Hundreds of newly trained al-Shabab fighters perform military exercises in the Lafofe area south of Mogadishu, Somalia, Feb. 17, 2011.
Farah Abdi Warsameh—AP
September 6, 2014 11:50 AM EDT

Updated 2:22 p.m. ET

Officials in Somalia have placed the country on high alert in anticipation of retaliatory attacks after the U.S. confirmed Friday it killed the leader of al-Shabab, an al-Qaeda-affiliated militant group operating in the country.

The Pentagon said Friday that intelligence had confirmed Shabab leader Ahmed Godane was killed in a Monday strike against the militant Islamist group. On Saturday, the day after the announcement, a convoy of African Union peacekeeping troops repelled an attack by the militant group in the south of the country.
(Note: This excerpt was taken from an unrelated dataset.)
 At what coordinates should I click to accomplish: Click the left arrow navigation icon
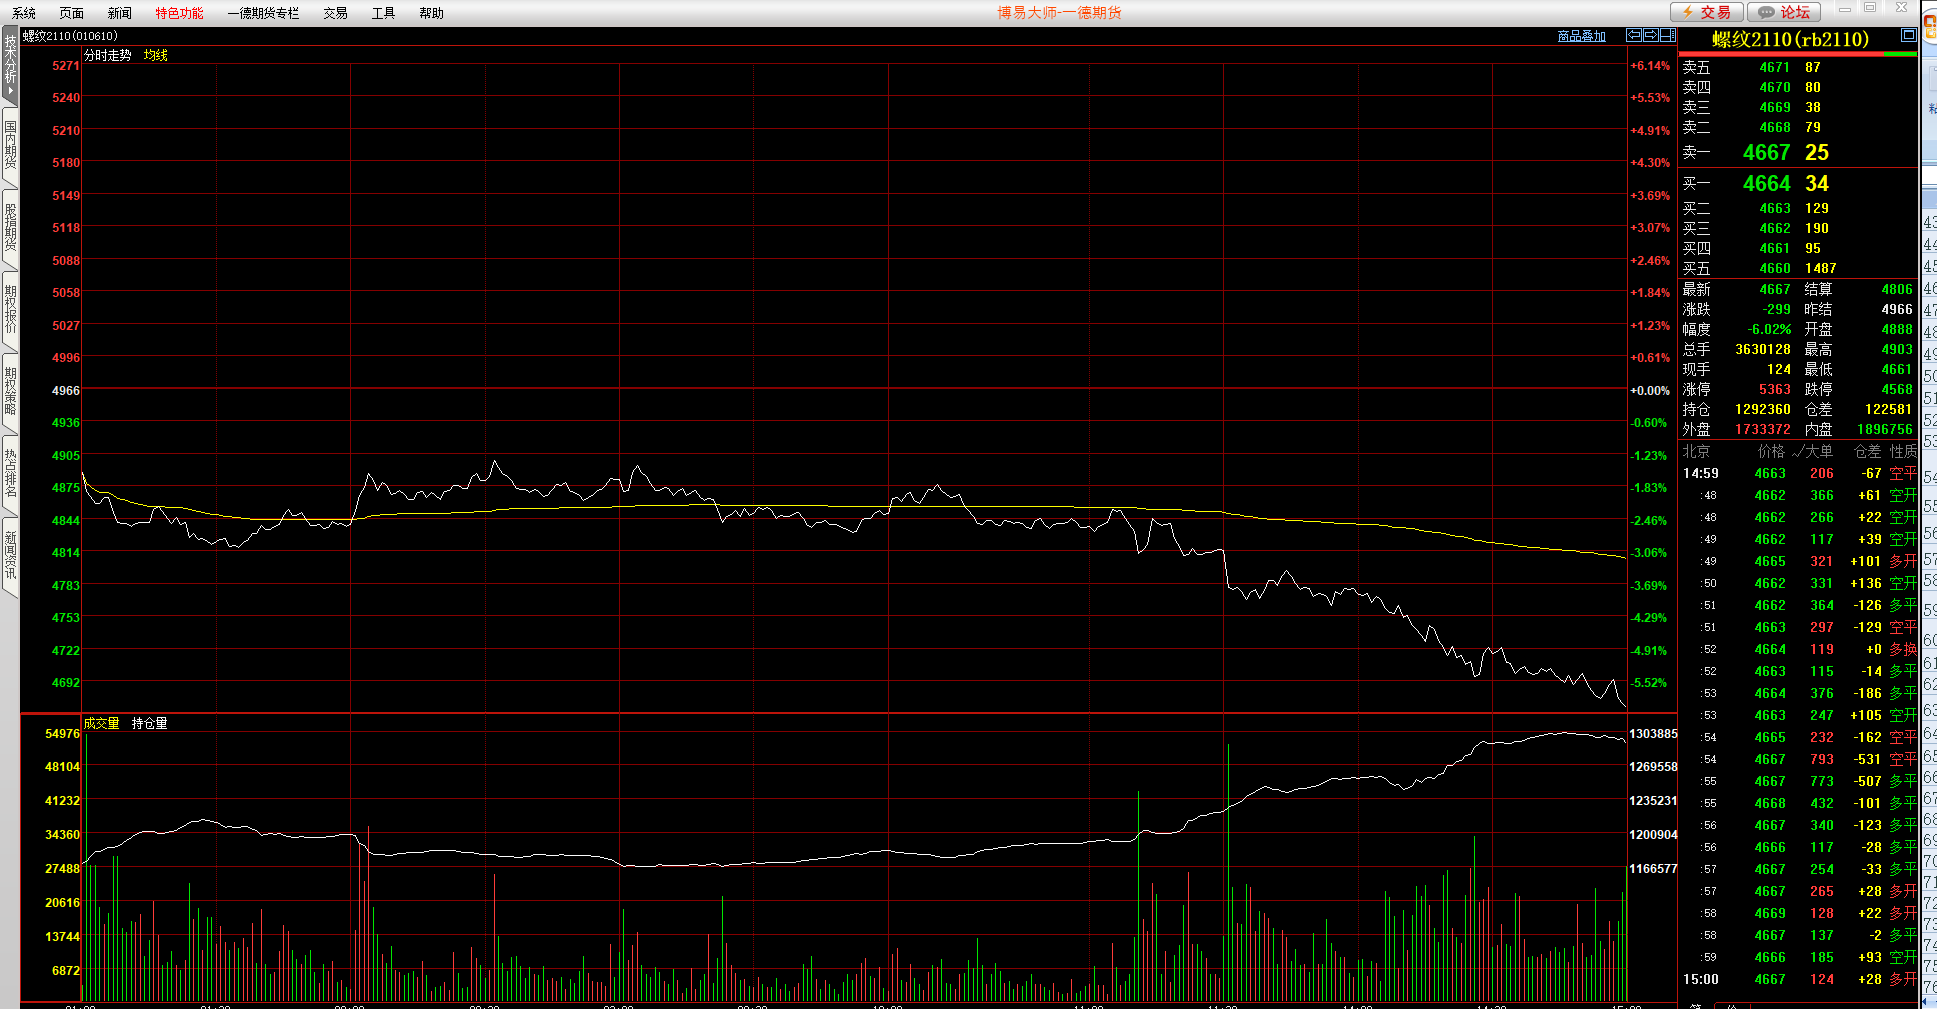pos(1634,35)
Officials anticipate that Godane’s death may spark a new round of attacks from the group. Al-Shabab initially denied via Twitter that Goodane had been killed, but it confirmed his death Saturday and announced that Sheikh Ahmad Umar, also called Abu Ubaidah, as its next leader, Al Jazeera reports.

Under Goodane’s leaderhip, al-Shabab became a formal ally of al-Qaeda and carried out major terrorist attacks, including a round of suicide bombings in Kampala, Uganda, in 2010 that killed more than 70 and the attack on a Nairobi mall last year that left 67 people dead.